Segment Start: Data records

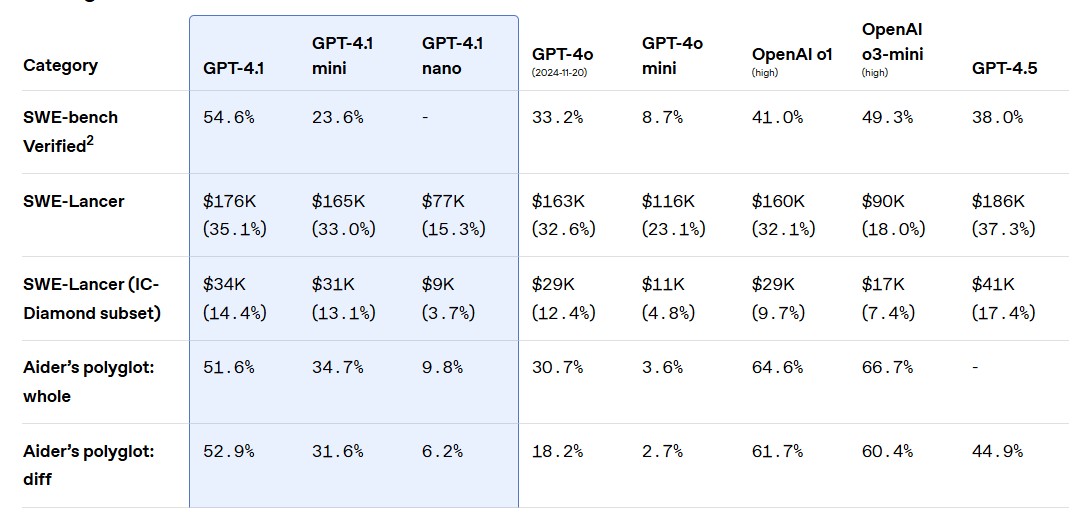Select the 49.3% SWE-bench cell
The image size is (1082, 517).
coord(887,117)
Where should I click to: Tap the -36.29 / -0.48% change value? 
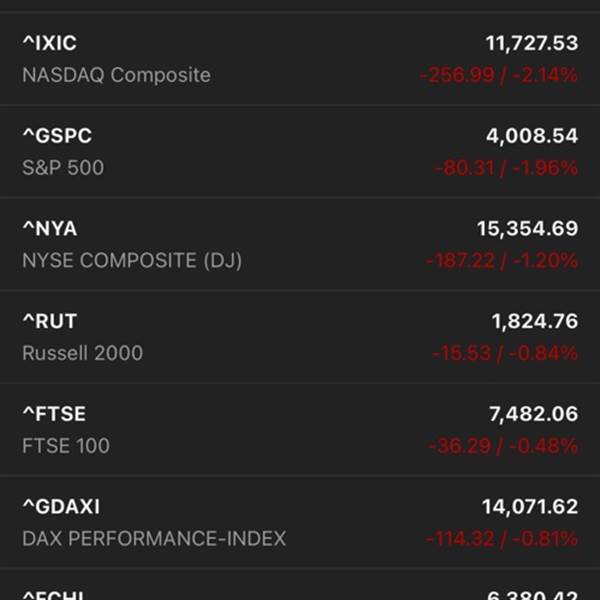tap(503, 446)
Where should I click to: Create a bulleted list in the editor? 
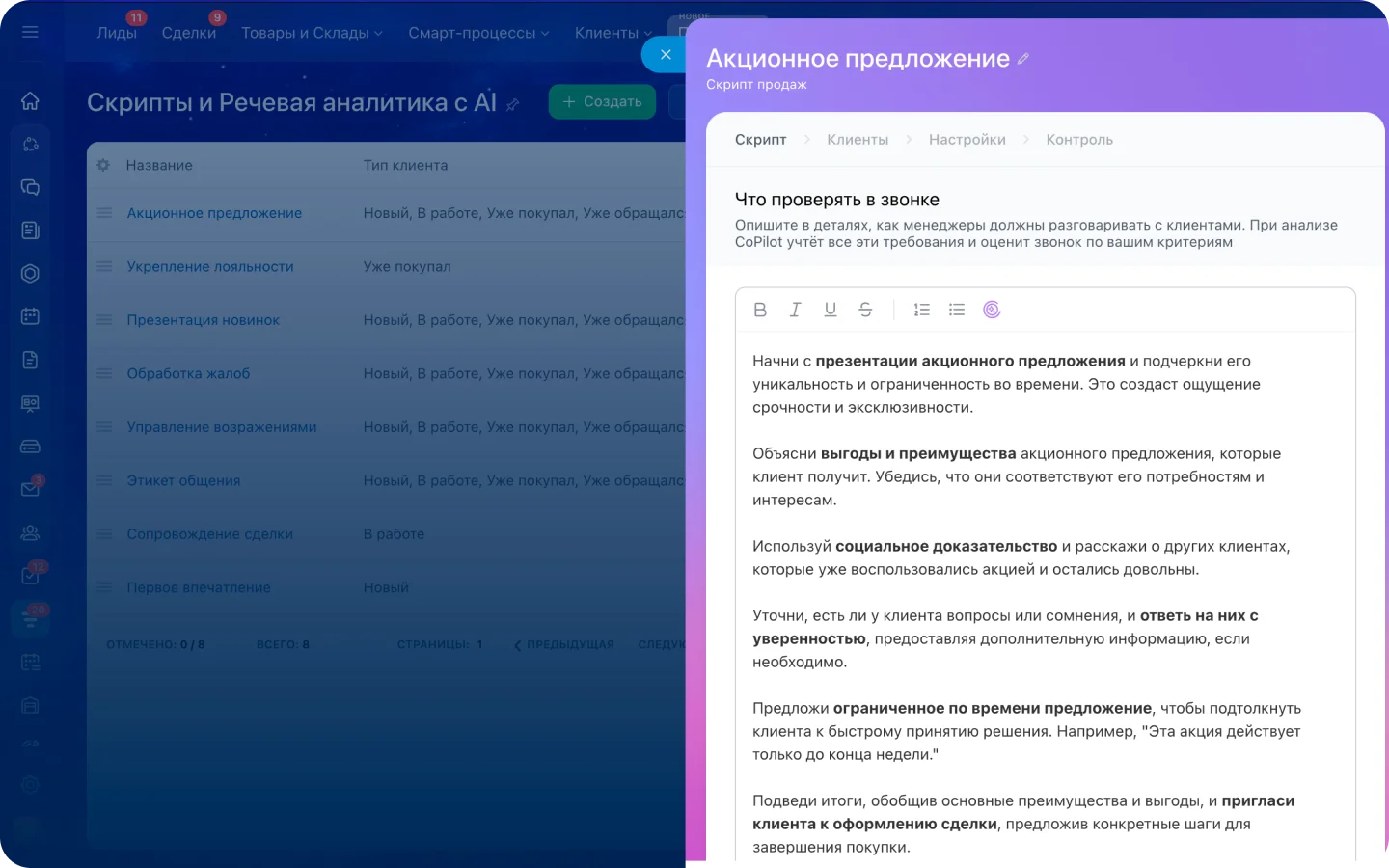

Segment End: Data records

— Assignment —
Beginning with the line containing "Where should I click to: Tap" and ending with the last line of the listing above, output those lines exactly as written, without pictures.

— Task result —
Where should I click to: Tap the -36.29 / -0.48% change value? 
tap(503, 446)
Where should I click to: Create a bulleted list in the editor? 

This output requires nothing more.